SET TASK: Please retype everything from the start of the records down to the line containing "Action: [211, 272]". Leave the pictures out of your copy.

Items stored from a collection
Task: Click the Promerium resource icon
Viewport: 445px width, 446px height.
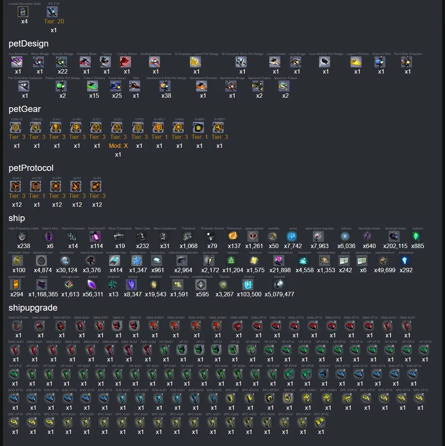Action: tap(233, 236)
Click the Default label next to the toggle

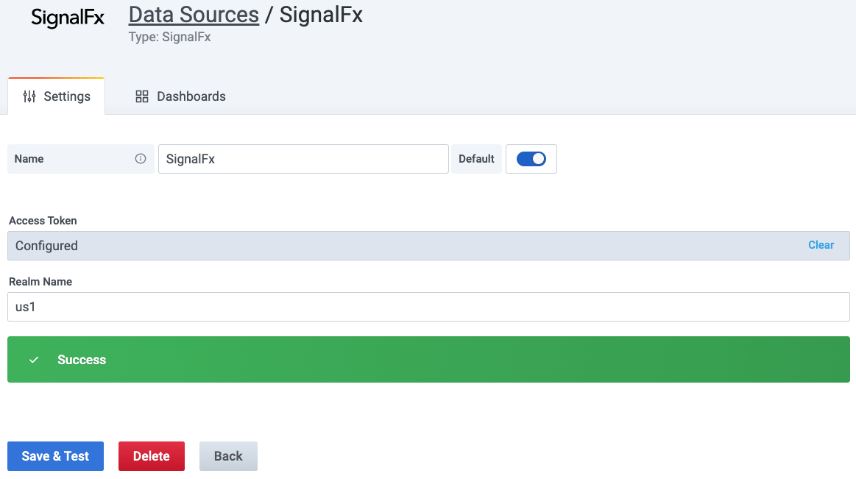(476, 158)
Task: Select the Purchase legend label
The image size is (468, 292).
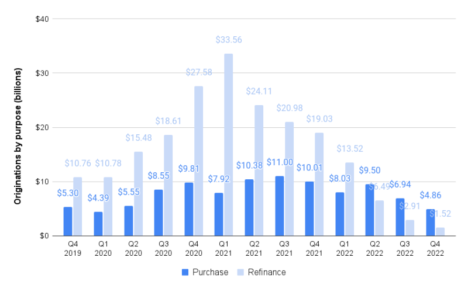Action: [211, 272]
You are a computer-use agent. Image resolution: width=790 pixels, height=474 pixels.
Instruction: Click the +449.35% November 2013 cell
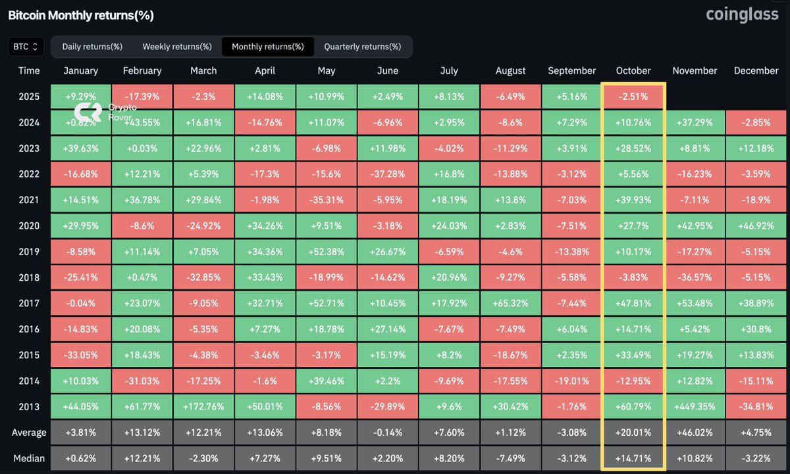click(x=695, y=406)
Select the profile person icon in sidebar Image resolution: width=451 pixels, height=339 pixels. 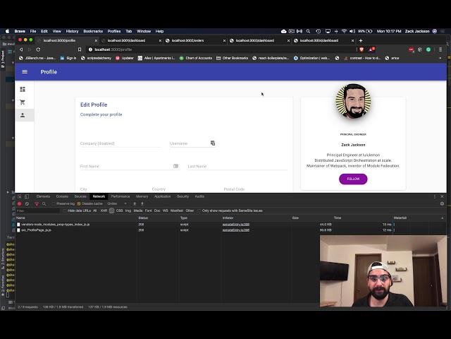click(x=23, y=115)
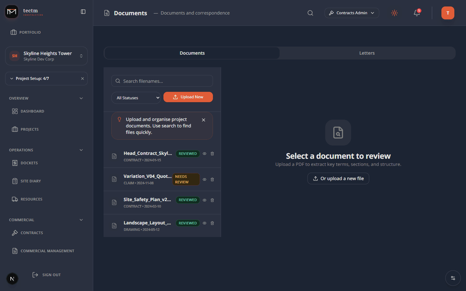
Task: Open Commercial Management
Action: pyautogui.click(x=47, y=251)
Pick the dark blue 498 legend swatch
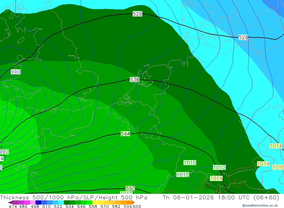This screenshot has height=208, width=284. (x=38, y=203)

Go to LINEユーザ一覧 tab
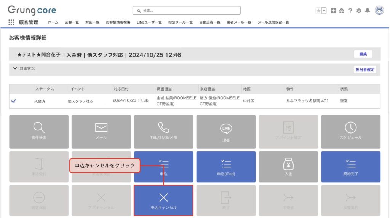149,22
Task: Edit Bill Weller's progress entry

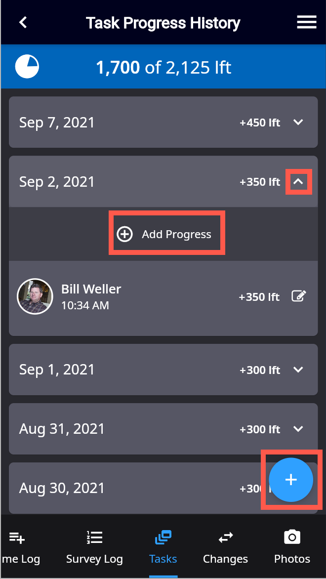Action: (298, 296)
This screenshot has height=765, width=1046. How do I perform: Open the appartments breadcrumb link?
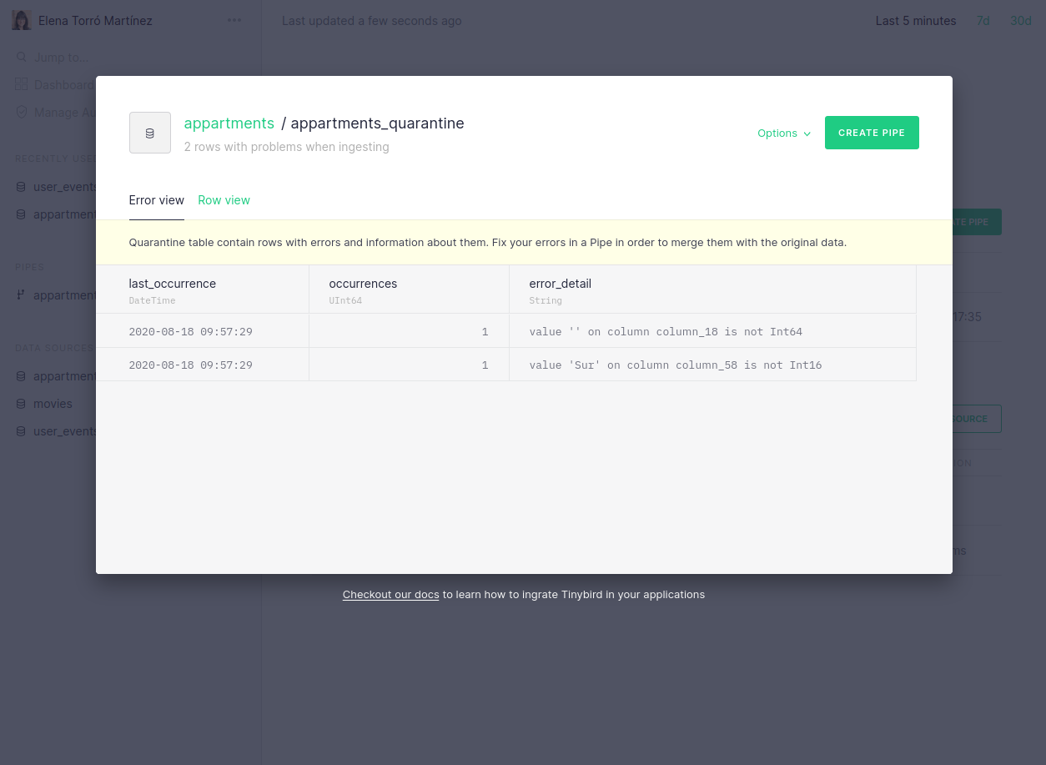coord(229,123)
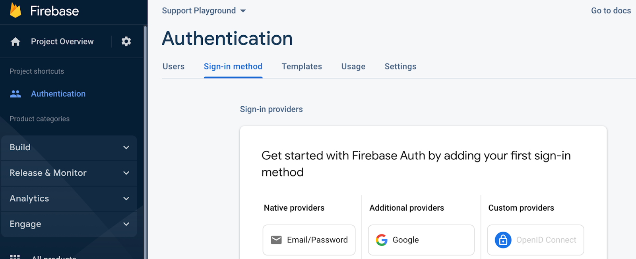Open the Templates tab
636x259 pixels.
tap(302, 67)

SOLUTION BELOW:
Task: Click the Promerium resource icon
Viewport: 445px width, 446px height.
Action: tap(233, 236)
Click the Default label next to the toggle

(476, 158)
Task: Select the Purchase legend label
The image size is (468, 292).
Action: [211, 272]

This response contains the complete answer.